Embryo-Fetal Toxicity: Based on its mechanism, Melphalan may cause fetal harm. It is genotoxic and affects rapidly dividing cells. Advise females of reproductive potential to use effective contraception during treatment and for 6 months after the last dose. Males with female partners of reproductive potential should use contraception during treatment and for 3 months after the last dose.

Infertility: Melphalan may impair fertility. In premenopausal women, ovarian suppression leading to amenorrhea has been reported. Reversible or irreversible testicular suppression may also occur in males.

Pediatric Use: Pediatric patients were not included in clinical studies. The safety and effectiveness of melphalan in pediatric patients have not been established.

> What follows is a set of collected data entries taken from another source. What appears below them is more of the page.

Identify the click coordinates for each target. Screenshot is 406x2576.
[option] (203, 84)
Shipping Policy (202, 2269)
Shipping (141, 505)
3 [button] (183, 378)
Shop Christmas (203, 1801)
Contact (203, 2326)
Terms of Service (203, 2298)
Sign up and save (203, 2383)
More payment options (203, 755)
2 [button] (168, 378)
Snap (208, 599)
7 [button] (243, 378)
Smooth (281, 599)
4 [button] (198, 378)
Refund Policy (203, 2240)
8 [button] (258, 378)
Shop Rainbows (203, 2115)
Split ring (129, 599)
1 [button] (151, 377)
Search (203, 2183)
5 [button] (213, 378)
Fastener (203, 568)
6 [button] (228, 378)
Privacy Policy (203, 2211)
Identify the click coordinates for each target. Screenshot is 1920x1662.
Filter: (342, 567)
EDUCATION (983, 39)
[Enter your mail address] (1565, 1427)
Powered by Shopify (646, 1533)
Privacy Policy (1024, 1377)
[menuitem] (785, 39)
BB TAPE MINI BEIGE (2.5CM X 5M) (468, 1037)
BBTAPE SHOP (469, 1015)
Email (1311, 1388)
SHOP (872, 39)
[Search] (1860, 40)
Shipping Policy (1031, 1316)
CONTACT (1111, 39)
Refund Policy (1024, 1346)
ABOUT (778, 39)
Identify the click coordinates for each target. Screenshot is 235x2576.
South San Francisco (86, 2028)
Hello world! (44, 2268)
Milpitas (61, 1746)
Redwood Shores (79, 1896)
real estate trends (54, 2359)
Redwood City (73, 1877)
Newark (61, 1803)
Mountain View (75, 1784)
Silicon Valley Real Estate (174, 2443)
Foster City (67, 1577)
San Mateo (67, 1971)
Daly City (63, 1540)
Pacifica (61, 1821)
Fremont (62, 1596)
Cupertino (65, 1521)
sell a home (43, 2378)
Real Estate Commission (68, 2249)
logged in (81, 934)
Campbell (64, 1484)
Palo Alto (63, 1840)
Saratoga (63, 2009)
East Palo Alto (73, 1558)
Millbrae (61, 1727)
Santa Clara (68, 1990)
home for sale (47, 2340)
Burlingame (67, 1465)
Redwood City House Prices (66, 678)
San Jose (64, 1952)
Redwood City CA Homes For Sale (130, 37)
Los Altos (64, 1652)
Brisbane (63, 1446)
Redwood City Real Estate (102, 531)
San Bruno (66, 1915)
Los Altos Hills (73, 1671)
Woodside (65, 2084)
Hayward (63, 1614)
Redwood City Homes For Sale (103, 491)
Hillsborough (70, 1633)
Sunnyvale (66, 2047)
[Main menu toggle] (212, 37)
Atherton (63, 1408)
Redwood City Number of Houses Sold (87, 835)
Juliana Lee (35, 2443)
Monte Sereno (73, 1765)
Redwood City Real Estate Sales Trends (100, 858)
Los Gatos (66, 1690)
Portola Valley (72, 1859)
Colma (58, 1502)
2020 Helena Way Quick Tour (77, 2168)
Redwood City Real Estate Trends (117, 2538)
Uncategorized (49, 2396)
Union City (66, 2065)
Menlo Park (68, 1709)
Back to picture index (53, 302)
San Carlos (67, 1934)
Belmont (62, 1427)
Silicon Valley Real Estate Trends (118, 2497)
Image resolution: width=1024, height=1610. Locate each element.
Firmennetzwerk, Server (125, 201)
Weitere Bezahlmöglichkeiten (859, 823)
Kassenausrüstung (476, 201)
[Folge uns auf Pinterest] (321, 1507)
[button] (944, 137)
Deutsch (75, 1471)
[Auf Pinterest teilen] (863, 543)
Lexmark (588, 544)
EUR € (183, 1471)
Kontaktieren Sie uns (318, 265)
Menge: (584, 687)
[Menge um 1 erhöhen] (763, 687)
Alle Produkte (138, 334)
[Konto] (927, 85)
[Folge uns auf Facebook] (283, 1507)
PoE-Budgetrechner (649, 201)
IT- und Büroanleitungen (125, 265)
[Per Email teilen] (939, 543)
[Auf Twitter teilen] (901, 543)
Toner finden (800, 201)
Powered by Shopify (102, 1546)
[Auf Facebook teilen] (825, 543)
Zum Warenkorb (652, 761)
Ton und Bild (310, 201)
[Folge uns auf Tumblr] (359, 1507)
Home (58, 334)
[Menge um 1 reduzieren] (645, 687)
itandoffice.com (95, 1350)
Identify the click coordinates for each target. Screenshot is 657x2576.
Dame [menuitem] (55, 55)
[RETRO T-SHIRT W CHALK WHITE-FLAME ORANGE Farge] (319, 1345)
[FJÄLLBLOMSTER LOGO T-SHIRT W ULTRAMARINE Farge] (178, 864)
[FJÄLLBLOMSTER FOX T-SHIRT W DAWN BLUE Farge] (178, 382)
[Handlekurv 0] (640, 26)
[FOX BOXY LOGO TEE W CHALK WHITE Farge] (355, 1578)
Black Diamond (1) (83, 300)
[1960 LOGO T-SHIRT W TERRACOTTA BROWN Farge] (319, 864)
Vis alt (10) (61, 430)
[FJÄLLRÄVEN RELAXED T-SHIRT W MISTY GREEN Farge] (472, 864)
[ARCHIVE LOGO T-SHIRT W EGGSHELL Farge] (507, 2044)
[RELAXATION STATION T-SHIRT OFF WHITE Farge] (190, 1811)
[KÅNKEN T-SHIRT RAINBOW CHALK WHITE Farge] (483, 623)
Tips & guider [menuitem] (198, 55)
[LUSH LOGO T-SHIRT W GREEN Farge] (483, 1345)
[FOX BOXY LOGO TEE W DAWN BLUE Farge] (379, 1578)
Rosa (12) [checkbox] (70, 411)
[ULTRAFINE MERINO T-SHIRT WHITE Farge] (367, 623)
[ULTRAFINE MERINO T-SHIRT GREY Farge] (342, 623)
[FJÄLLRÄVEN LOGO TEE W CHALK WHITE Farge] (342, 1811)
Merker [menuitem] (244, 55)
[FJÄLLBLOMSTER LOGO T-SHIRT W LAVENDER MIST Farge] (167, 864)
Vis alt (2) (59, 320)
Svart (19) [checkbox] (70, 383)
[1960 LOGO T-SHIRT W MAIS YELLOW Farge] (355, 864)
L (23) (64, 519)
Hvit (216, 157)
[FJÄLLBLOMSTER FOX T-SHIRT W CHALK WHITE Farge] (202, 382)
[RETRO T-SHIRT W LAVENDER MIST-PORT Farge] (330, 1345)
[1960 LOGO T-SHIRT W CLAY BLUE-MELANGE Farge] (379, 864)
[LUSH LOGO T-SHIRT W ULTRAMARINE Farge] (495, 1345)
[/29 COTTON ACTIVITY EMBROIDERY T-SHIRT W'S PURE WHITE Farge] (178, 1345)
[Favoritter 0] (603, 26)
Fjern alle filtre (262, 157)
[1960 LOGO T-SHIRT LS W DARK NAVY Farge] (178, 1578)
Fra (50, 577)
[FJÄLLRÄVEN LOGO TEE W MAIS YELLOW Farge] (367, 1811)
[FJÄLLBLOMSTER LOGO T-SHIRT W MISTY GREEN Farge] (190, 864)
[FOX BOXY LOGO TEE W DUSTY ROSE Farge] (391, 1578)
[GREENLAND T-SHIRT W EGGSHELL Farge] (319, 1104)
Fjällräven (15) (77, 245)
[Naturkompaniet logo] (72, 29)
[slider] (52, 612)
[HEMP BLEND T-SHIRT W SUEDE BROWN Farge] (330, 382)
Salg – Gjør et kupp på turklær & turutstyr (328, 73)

Geriatric Use: In a single-arm pivotal study of melphalan, 30% of patients were aged 65 years and older, with no patients aged 75 years or above. No overall differences in safety or effectiveness were observed compared to younger patients. However, a higher incidence of engraftment syndrome was noted in older patients: 7% (3/43) in those under 65 years versus 28% (5/18) in those aged 65 years and above.

Fatal overdoses have been reported with melphalan. Overdose symptoms (up to 290 mg/m²) include severe nausea and vomiting, decreased consciousness, convulsions, muscular paralysis, and cholinomimetic effects. High doses (>100 mg/m²) may also cause severe mucositis, stomatitis, colitis, diarrhea, and gastrointestinal bleeding. Elevations in liver enzymes and veno-occlusive disease are uncommon. Significant hyponatremia due to inappropriate ADH secretion has been observed. Nephrotoxicity and adult respiratory distress syndrome have been rarely reported.

The primary toxic effect is bone marrow suppression, leading to leukopenia, thrombocytopenia, and anemia. Hematologic parameters should be closely monitored for 3 to 6 weeks. Limited evidence suggests that autologous bone marrow support or hematopoietic growth factors (e.g., sargramostim, filgrastim) may shorten pancytopenia duration. Supportive care, including blood transfusions and antibiotics, should be provided as needed. Melphalan is not significantly removed by hemodialysis or hemoperfusion. A pediatric case survived a 254 mg/m² overdose with standard supportive care.

Cytotoxic Chemotherapy.

Store Melphalan at 25°C room temperature. Temperature excursions between 15°C to 30°C are permitted. Protect from light and keep it in the original carton until use. Melphalan is a hazardous drug, so special handling and disposal procedures should be followed.